There are, in almost every prolonged human experience, *privations and sufferings to be endured, disappointments to be submitted to, obstacles and difficulties to be surmounted and overcome*. From whatever source these elements of experience proceed, even if from blind chance, or from _fate_ (which denotes the _utterance_ or decree of arbitrary and irresponsible power), the strong man will brace himself up to bear them; the wise man will shape his conduct by them; the man of lofty soul will rise above them. But the temper in which they will be borne, yielded to, or surmounted, must be contingent on the belief concerning them. If they are regarded as actual evils, they will probably be endured with sullenness, or submitted to with defiance and scorn, or surmounted with pride and self-inflation. Even in the writings of the later Stoics, which abound in edifying precepts of fortitude and courage under trial, there is an undertone of defiance, as if the sufferer were contending with a hostile force, and a constant tendency to extol and almost deify the energy of soul which the good man displays in fighting with a hard destiny. If, on the other hand, physical evils are regarded as wise and benign appointments of the Divine love and fatherhood, the spirit in which they are borne and struggled against is characterized by tenderness, meekness, humility, trust, and hope. It is instructive in this regard to read alternately the Stoics and St. Paul, and to contrast their magnanimous, but grim and stern resignation, with the jubilant tone in which, a hundred times over, and with a vast variety of gladsome utterance, he repeats the sentiment contained in those words, “As sorrowful, yet always rejoicing.” As ours is the Christian theory as to the (so-called) evils of human life, we shall recognize it in our treatment of the several virtues comprehended under the general title of Fortitude.
Section I.
Patience.(16)
*Patience* is incumbent on us, only under inevitable sufferings or hardships, or under such as are incurred in the discharge of manifest duty, or for the benefit of our fellow-men. Needless sufferings or privations we are bound to shun or to escape, not to bear. The caution and foresight by which they may be evaded hold an essential place among the duties of prudence. Nor does reason or religion sanction self-imposed burdens or hardships of any kind, whether in penance for wrong-doing, as a means of purchasing the Divine favor, or as a mode of spiritual discipline.

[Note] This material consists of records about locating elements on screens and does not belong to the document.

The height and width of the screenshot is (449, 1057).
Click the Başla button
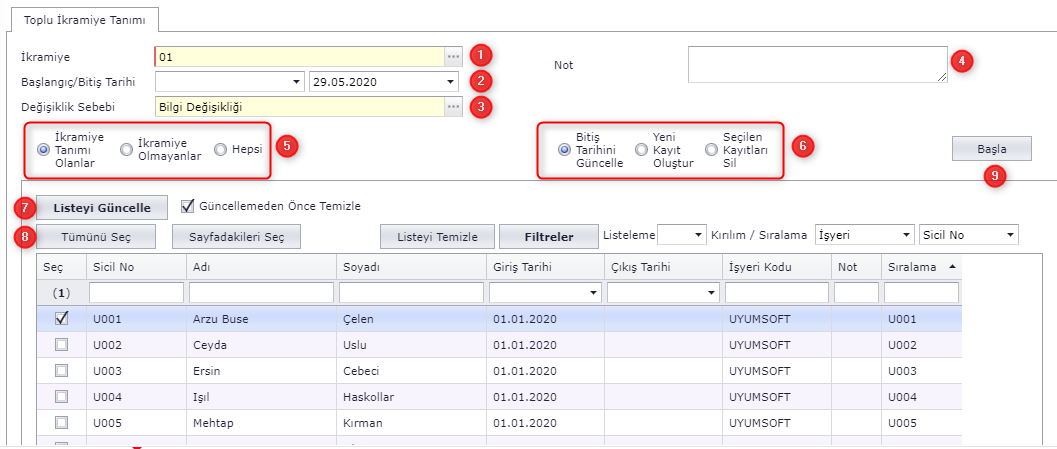991,149
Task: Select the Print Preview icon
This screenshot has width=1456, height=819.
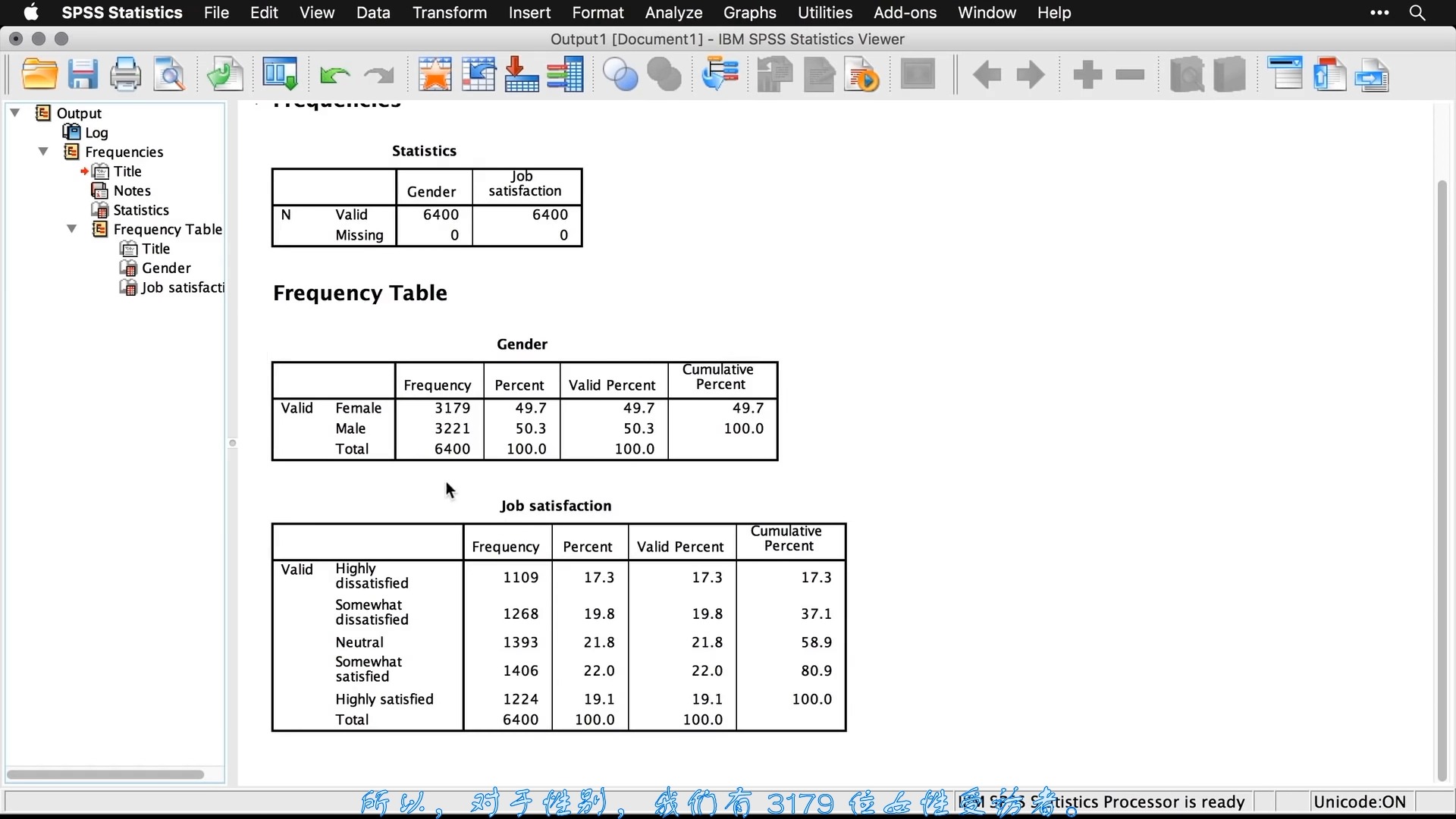Action: [x=170, y=75]
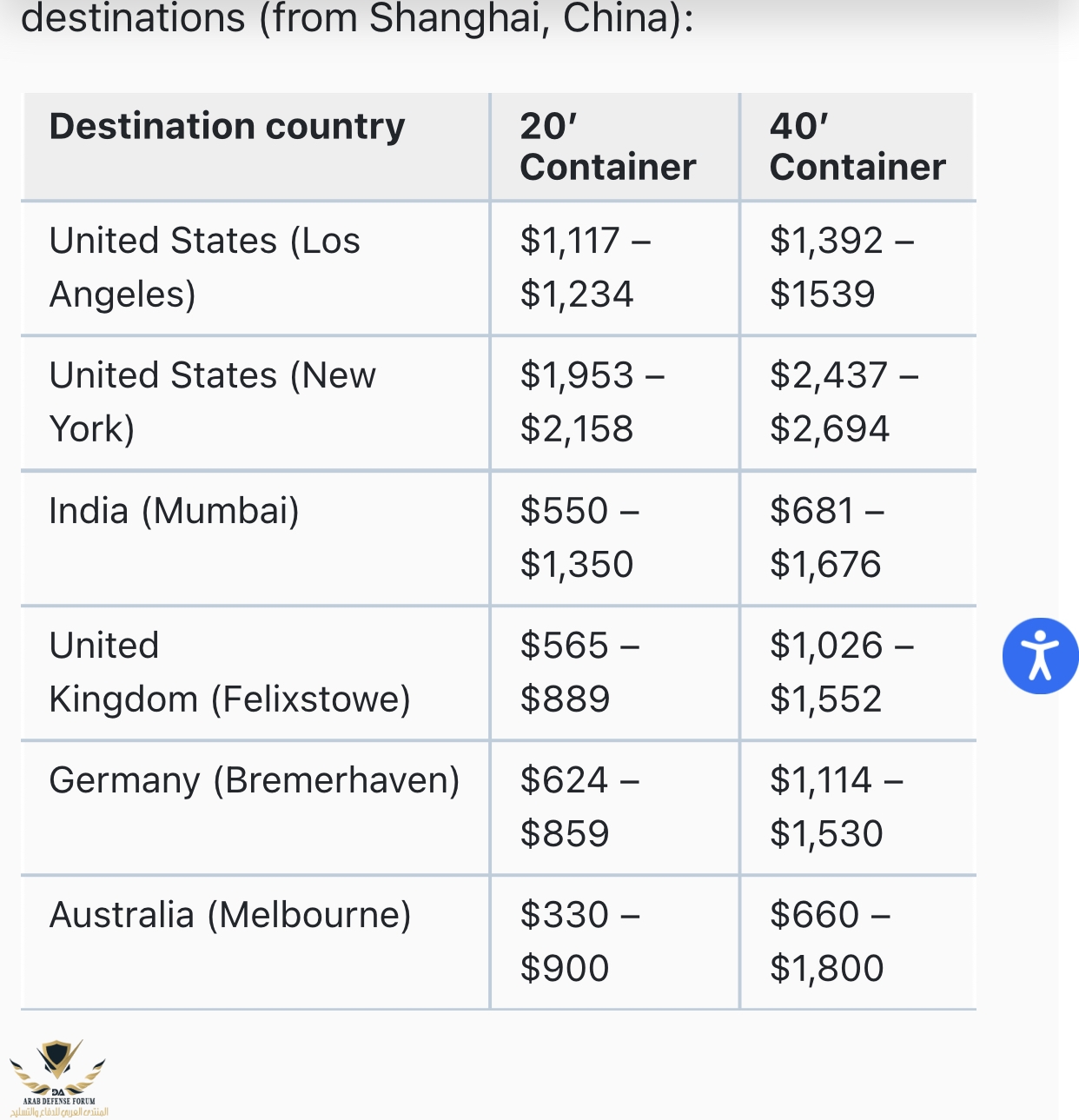Click the $1,117 – $1,234 price cell
The width and height of the screenshot is (1079, 1120).
585,268
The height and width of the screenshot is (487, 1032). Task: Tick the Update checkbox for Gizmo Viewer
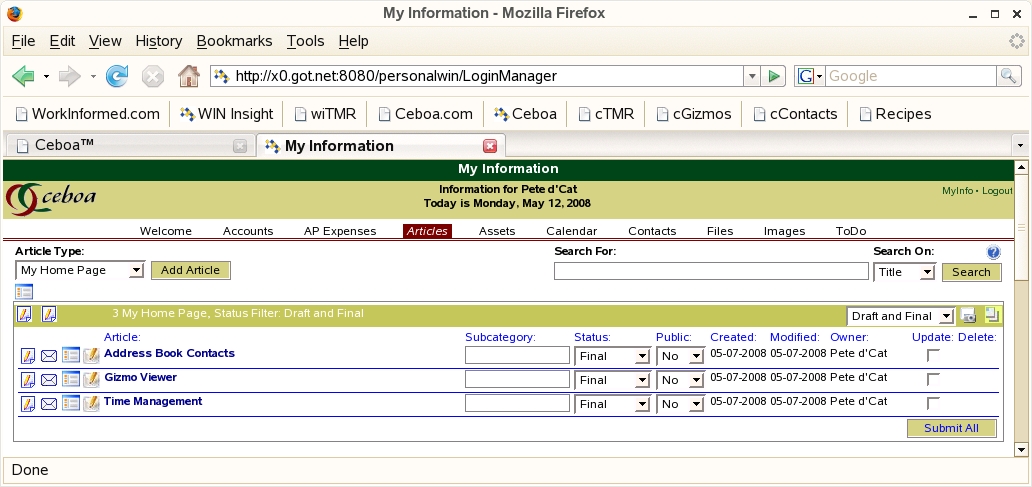click(x=933, y=379)
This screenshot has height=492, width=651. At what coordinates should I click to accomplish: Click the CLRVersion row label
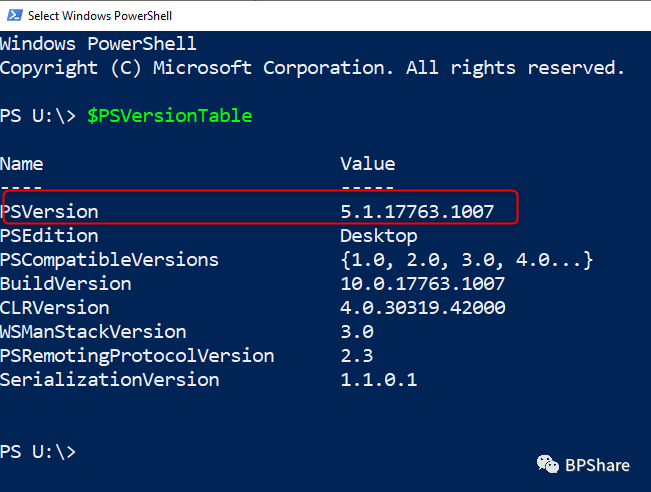[55, 308]
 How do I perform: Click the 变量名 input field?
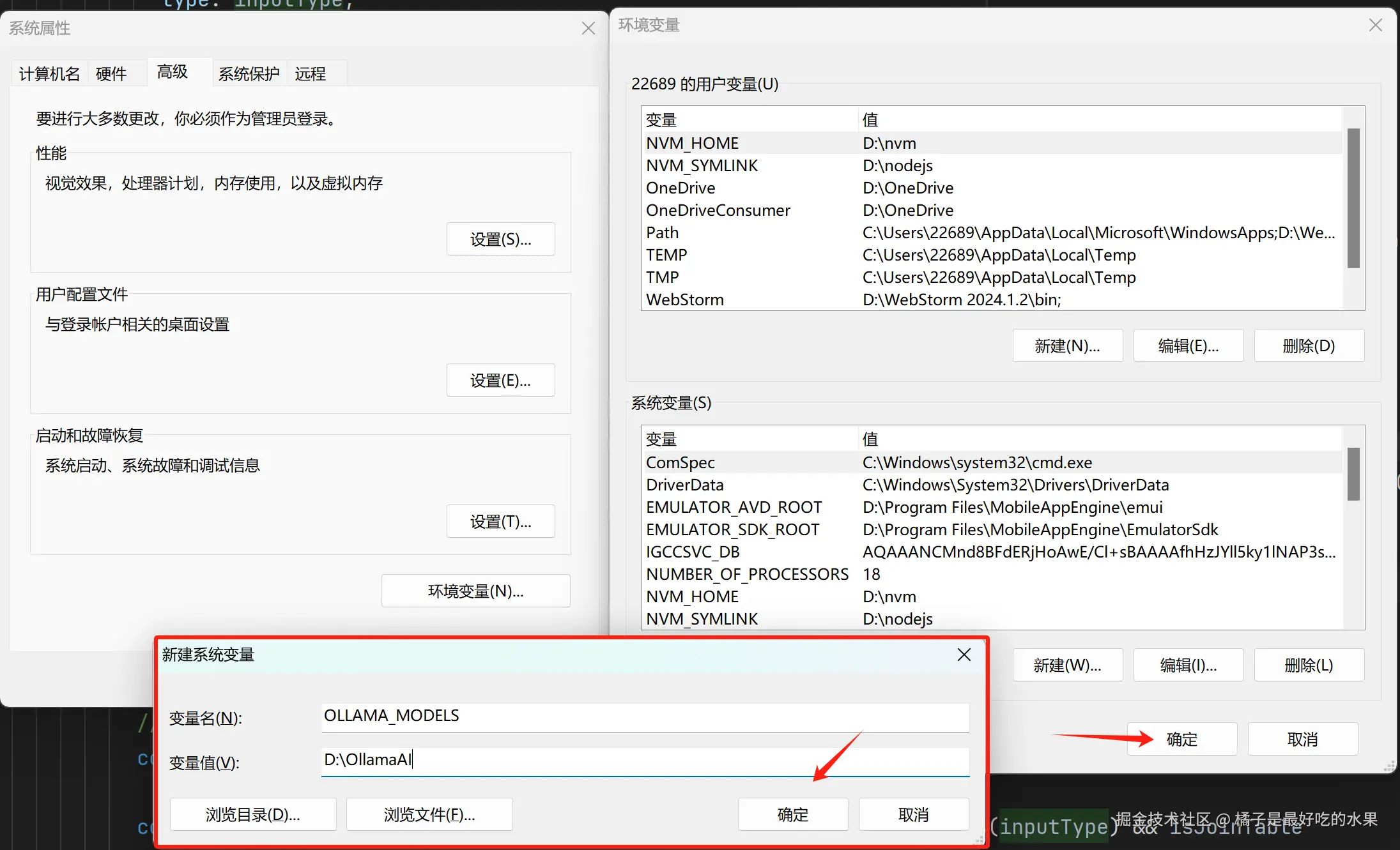pyautogui.click(x=645, y=717)
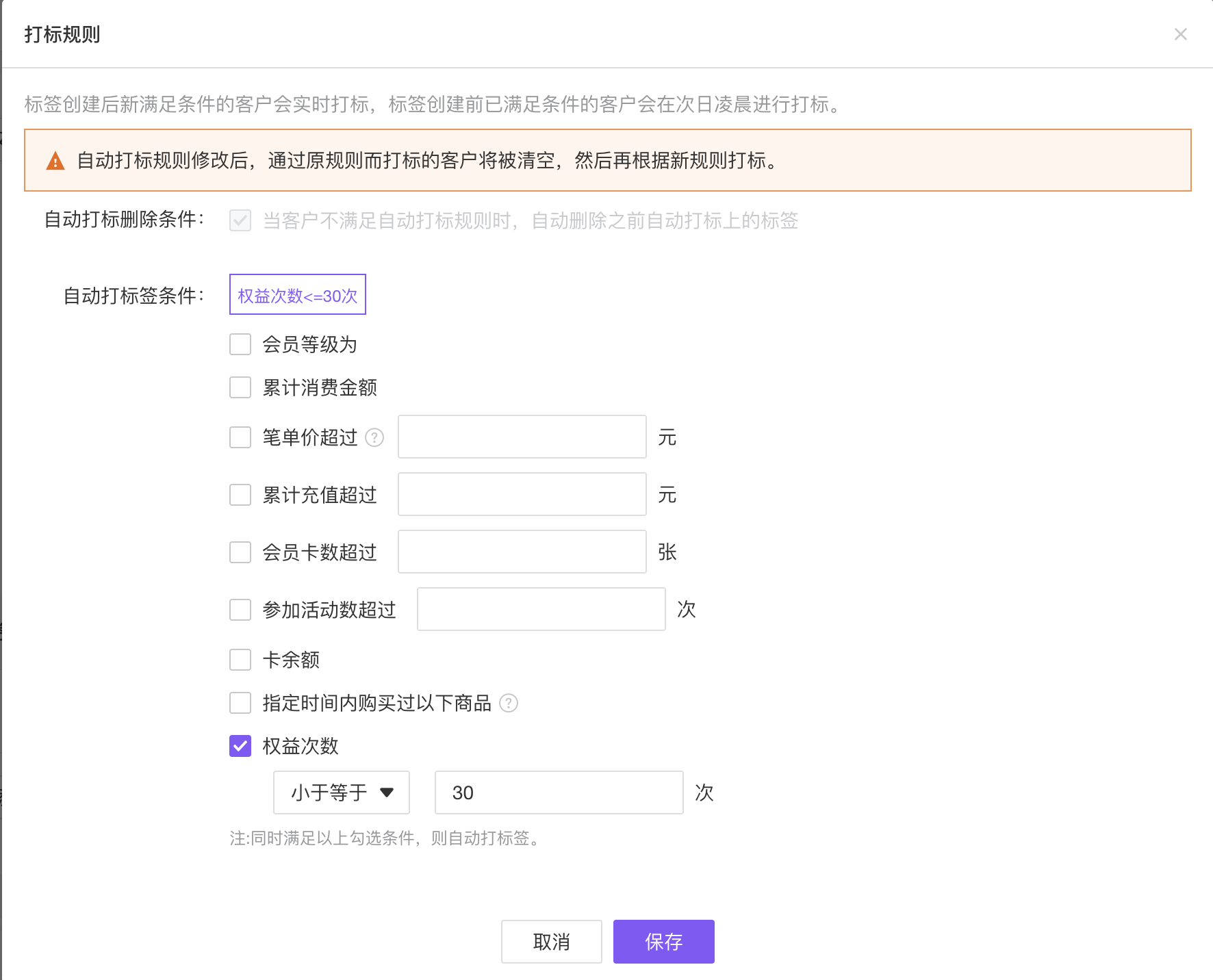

Patience implies *serenity, cheerfulness, and hopefulness*, under burdens and trials. It must be distinguished from apathy, which is a temperament, not a virtue. There are some persons whose sensibilities are so sluggish that they are incapable of keen suffering, and of profound and lasting sorrow. We can hardly call this a desirable temperament; for its capacity of enjoyment is equally defective, and, as there is more happiness than misery in almost every life, he whose susceptibility of both pain and pleasure is quick and strong is, on the whole, the gainer thereby. The serenity of patience requires vigorous self-command. It is essential, first of all, to control, and as far as possible to suppress, the outward tokens of pain and grief. They, like all modes of utterance, deepen the feeling they express; while a firm and self-contained bearing enhances the fortitude which it indicates. Control must also be exercised over the thoughts, that they be abstracted from the painful experience, and employed on themes that will fill and task them. Mental industry is the best relief that mere philosophy has for pain and sorrow; and though it certainly is not a cure, it never fails to be of service as a palliative. Even when bodily distress or infirmity renders continuous thought impossible, the effort of recollection, or the employment of the mind in matters too trivial for its exercise in health, may relieve the weariness and lighten the stress of suffering. Nor let devices of this sort be deemed unworthy of a place even among duties; for they are often essential means to ends of high importance. They assert and maintain the rightful supremacy of the mind over the body; they supersede that morbid brooding upon painful experiences which generates either melancholy or querulousness; and they leave in the moral nature an unobstructed entrance to all soothing and elevating influences.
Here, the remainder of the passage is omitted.